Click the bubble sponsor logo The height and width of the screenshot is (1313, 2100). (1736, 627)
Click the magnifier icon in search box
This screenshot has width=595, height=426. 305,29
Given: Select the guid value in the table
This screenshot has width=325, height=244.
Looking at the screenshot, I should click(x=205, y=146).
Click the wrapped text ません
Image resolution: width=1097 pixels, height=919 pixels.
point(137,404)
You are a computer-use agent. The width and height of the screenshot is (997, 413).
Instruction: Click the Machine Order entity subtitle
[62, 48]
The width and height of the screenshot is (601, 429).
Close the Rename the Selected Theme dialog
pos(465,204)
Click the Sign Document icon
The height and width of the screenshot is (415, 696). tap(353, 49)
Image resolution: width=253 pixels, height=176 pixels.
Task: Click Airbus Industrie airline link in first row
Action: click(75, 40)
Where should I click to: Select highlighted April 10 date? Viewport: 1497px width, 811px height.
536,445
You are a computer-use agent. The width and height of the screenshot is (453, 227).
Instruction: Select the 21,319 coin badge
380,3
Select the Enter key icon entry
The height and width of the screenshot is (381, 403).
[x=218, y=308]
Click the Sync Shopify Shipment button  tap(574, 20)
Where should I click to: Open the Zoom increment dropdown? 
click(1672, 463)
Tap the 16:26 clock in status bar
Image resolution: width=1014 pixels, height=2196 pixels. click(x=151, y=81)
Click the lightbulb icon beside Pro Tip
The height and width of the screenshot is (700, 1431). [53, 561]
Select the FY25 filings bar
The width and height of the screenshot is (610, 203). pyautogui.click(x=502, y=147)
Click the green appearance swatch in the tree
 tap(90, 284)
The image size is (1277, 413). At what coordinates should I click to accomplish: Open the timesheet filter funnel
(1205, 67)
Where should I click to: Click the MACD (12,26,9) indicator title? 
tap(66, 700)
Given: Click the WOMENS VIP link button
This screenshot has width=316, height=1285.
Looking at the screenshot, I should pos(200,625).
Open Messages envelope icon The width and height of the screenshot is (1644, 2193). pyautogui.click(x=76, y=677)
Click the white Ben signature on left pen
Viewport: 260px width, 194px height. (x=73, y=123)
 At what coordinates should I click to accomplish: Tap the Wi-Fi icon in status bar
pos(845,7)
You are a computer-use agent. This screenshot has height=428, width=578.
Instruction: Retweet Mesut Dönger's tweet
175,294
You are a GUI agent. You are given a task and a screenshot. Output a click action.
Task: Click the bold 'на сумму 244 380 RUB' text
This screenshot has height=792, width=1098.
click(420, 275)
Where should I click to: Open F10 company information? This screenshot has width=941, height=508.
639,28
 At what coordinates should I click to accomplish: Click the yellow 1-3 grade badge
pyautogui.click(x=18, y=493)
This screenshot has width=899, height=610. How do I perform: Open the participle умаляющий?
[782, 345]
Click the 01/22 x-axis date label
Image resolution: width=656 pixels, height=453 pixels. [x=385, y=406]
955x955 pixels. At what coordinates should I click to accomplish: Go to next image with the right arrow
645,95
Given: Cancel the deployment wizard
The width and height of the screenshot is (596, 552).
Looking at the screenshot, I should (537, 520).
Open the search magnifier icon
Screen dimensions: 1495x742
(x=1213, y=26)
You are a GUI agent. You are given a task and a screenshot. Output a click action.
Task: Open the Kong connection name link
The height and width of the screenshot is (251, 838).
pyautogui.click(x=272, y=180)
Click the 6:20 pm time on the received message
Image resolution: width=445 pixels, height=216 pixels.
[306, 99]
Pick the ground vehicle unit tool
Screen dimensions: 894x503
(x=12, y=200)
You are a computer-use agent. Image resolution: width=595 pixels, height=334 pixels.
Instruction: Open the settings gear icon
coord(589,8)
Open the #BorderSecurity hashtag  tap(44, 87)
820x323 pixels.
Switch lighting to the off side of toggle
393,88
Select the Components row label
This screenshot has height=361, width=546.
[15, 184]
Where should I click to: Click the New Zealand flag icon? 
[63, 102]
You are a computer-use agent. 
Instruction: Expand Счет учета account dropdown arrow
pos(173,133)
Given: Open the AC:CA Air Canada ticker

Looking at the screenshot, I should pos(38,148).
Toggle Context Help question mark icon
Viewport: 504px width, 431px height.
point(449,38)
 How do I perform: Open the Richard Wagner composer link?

━━━━━━━━━━

» **Problem description**:
Which lines of the records contain the word "button"? Copy each of them.

» **Result below**:
Click the Sync Shopify Shipment button  tap(574, 20)
Given: Click the WOMENS VIP link button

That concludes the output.